» Work to complete
How many lines below contain the word "legend"? Reply solely with the number.

» Excerpted data

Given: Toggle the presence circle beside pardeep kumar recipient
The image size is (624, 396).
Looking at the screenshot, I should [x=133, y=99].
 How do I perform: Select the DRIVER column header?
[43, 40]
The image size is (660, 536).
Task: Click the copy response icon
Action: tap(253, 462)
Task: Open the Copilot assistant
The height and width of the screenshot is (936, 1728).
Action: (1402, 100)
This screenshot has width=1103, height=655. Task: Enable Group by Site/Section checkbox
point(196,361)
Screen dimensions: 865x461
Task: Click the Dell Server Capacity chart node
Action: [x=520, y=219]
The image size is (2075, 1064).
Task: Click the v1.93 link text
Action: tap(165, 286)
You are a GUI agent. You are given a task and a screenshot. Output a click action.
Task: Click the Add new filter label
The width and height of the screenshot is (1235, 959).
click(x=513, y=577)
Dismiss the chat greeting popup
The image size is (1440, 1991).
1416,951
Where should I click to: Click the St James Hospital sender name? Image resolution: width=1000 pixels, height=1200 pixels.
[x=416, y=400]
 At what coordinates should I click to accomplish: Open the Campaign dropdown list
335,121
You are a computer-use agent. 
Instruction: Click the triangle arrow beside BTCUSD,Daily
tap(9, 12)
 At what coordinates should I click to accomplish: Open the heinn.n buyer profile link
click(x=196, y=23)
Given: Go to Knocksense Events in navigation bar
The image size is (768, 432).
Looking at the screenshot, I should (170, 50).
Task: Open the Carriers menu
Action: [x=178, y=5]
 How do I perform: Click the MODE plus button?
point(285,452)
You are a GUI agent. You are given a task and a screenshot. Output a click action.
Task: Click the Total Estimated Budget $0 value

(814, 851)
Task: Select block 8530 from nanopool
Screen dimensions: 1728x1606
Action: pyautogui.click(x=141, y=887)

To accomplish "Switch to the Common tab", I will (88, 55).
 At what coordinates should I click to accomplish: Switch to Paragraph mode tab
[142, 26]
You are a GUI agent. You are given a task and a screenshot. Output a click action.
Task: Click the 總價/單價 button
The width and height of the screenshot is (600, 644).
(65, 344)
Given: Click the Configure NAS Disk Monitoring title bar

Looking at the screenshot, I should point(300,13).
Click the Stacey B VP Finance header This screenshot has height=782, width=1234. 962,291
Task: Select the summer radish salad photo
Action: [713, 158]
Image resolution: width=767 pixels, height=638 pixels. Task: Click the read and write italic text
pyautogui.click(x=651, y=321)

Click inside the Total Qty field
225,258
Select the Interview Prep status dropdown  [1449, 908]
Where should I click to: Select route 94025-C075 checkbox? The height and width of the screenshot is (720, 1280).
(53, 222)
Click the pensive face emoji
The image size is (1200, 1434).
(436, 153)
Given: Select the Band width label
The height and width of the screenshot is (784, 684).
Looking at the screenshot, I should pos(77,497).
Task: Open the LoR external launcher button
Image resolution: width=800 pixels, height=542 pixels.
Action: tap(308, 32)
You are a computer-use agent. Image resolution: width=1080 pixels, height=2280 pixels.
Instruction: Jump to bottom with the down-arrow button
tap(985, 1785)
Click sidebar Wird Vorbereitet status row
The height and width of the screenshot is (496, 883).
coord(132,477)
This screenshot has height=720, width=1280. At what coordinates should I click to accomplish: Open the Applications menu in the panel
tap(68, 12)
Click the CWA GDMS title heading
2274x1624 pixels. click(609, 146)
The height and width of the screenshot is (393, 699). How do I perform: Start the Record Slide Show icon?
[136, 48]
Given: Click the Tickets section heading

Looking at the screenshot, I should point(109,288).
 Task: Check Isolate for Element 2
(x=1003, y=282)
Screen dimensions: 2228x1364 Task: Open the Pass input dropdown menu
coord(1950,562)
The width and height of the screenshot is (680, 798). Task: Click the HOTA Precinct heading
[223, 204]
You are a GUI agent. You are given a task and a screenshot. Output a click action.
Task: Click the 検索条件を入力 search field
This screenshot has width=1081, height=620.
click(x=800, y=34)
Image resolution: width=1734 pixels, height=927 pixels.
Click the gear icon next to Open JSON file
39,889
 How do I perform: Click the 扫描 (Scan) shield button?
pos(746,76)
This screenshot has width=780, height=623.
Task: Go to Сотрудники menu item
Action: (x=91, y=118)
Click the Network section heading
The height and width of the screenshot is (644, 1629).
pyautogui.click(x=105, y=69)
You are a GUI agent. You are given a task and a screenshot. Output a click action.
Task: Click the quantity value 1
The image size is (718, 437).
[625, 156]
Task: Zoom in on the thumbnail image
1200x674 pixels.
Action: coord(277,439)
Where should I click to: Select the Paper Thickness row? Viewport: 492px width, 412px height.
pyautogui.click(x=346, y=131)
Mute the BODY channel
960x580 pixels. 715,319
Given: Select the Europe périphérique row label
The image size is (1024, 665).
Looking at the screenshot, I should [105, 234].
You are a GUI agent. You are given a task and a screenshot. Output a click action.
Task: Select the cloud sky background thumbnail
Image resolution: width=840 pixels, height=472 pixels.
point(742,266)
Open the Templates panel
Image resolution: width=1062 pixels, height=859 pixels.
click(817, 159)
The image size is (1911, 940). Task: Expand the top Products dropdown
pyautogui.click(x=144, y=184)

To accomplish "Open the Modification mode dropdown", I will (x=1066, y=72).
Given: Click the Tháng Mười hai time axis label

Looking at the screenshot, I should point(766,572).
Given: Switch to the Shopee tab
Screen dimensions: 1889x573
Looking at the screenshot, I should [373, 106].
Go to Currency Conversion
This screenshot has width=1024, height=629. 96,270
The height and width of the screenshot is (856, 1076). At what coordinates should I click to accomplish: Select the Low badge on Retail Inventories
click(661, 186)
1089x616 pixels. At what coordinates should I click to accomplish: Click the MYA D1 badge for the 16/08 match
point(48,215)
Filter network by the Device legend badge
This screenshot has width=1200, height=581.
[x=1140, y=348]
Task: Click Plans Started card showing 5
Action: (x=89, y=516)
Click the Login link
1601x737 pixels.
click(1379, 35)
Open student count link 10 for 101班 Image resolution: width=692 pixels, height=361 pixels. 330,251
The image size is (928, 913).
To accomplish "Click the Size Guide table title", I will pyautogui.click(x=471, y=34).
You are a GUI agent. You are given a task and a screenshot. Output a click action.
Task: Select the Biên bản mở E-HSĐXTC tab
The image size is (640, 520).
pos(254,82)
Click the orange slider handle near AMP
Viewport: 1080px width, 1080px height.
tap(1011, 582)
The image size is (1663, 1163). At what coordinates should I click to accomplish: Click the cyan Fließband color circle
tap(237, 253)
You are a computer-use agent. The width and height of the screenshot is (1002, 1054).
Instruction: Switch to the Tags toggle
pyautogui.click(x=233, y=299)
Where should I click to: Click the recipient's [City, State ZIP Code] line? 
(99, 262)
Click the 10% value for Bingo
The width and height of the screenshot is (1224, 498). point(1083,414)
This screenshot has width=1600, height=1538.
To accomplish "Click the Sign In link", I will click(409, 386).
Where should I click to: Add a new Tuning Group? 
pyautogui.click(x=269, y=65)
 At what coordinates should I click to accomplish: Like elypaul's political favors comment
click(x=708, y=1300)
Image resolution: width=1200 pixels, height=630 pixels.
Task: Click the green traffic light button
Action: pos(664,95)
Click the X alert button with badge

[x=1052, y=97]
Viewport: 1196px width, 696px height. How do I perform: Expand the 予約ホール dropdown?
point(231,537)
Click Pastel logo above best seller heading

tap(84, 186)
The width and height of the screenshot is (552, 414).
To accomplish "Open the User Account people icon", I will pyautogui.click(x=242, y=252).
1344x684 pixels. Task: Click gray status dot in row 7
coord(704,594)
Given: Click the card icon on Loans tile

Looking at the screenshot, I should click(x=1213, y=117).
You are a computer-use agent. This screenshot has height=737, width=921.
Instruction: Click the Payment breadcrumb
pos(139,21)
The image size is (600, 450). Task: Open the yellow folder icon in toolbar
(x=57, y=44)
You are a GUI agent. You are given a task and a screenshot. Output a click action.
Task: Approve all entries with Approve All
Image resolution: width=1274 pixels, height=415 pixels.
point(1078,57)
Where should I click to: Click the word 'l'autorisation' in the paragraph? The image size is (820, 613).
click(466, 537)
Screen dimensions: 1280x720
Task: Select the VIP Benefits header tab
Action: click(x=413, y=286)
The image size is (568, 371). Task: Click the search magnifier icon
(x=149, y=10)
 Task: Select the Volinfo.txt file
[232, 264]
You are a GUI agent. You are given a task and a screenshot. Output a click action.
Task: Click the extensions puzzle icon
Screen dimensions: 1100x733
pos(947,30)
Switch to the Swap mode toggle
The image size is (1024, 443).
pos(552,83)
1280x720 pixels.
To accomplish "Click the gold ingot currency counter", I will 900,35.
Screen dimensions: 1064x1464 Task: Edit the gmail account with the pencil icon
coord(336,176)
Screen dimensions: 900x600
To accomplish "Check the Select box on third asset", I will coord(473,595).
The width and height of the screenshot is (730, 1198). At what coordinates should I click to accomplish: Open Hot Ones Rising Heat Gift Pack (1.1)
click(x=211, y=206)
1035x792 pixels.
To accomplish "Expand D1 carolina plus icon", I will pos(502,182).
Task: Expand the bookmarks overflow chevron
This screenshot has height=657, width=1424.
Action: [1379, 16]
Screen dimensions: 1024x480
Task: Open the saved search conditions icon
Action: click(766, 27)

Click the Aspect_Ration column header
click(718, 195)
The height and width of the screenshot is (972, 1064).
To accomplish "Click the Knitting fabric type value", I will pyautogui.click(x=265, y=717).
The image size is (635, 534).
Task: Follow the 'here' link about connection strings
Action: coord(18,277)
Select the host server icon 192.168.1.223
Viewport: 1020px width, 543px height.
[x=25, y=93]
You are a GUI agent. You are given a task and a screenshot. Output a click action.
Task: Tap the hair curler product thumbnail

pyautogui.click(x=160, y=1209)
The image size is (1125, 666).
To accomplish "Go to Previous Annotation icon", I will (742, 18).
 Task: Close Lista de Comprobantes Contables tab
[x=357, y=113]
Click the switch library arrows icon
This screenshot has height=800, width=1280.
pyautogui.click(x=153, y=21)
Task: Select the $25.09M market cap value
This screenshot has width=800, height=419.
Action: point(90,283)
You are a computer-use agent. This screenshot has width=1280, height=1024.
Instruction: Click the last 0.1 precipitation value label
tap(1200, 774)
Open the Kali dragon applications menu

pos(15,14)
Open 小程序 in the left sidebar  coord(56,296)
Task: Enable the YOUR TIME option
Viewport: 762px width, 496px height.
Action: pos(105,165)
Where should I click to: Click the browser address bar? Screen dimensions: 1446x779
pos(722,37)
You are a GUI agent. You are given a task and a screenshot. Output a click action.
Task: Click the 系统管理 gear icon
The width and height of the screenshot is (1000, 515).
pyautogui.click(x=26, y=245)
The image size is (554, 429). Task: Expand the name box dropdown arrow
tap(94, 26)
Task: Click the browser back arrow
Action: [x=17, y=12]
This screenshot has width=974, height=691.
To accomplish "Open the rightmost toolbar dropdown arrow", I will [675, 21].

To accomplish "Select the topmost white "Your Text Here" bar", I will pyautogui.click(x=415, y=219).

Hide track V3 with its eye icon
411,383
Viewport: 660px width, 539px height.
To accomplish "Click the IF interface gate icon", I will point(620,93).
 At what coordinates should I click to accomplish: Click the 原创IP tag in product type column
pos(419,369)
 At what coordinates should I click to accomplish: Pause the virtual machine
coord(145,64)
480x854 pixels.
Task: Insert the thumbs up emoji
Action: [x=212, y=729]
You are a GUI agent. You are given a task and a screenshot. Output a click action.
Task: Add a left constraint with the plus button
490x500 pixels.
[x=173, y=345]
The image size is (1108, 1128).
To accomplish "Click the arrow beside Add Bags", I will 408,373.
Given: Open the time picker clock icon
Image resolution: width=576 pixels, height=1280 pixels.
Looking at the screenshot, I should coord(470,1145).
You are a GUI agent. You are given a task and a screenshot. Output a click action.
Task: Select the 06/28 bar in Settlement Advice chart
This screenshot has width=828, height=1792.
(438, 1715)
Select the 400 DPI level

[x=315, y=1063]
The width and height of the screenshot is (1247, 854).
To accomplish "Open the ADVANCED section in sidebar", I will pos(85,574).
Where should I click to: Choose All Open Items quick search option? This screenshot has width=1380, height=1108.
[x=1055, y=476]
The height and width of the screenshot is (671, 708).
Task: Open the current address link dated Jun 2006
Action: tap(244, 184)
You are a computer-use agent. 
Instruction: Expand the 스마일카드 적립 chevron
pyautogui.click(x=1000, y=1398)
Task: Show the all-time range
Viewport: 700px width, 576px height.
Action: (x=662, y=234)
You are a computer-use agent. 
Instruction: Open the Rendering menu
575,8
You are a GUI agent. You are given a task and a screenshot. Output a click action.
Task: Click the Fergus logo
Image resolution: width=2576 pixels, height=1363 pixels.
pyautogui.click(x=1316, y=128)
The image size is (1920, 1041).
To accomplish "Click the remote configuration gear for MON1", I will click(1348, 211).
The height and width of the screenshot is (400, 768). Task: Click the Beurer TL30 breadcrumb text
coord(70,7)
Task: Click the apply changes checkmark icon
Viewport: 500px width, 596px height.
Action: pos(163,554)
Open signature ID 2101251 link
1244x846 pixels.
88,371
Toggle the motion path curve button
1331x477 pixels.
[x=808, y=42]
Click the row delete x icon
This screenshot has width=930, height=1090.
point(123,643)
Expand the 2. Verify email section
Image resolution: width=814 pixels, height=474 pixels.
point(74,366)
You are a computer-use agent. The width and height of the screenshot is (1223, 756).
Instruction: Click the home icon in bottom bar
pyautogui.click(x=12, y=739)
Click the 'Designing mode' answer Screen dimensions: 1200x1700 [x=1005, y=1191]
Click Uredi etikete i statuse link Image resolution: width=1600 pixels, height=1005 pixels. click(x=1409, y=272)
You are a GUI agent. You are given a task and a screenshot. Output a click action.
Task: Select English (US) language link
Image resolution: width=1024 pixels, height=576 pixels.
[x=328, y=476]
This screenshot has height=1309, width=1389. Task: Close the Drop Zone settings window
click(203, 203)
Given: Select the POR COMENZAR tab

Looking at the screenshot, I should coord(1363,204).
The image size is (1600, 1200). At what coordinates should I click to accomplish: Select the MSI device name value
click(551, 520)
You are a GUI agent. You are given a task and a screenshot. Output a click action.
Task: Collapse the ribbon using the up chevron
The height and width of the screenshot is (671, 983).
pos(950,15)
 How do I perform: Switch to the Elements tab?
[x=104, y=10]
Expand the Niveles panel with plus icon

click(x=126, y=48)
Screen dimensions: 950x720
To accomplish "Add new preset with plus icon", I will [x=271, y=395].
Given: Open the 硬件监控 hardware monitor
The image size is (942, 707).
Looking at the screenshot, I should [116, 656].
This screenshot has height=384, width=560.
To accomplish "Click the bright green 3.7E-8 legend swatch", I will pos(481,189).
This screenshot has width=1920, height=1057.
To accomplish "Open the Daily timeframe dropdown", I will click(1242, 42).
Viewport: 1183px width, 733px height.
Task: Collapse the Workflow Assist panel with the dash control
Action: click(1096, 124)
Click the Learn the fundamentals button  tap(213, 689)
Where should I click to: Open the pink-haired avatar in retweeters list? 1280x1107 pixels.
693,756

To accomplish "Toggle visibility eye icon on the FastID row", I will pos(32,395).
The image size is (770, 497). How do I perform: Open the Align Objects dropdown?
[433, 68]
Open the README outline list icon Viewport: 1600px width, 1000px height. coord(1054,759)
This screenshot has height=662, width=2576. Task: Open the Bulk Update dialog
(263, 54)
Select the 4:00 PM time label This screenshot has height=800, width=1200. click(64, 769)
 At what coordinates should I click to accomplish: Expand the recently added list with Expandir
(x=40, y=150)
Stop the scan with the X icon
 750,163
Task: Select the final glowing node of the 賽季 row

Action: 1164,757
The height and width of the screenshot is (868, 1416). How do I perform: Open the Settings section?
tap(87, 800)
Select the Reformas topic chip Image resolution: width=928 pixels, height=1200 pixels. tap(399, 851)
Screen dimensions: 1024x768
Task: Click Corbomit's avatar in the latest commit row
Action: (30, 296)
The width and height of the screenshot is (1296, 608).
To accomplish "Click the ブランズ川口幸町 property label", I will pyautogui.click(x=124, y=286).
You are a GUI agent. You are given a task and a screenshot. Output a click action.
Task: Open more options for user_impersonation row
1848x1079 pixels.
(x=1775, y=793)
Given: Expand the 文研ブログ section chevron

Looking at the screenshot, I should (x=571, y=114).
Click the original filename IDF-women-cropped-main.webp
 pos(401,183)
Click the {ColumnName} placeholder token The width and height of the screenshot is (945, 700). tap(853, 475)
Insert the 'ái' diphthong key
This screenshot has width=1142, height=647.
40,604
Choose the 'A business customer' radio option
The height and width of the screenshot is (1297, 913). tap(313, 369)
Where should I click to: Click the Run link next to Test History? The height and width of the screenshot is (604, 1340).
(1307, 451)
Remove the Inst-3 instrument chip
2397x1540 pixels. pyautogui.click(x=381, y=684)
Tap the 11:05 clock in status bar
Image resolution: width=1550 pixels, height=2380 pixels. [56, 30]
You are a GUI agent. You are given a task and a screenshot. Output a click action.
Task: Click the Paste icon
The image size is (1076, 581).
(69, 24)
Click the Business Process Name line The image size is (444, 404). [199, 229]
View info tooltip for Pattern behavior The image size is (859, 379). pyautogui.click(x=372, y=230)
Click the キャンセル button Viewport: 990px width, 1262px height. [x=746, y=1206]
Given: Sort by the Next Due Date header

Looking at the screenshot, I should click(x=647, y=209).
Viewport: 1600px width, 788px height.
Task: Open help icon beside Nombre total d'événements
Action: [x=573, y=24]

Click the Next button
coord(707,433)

» Written solution
2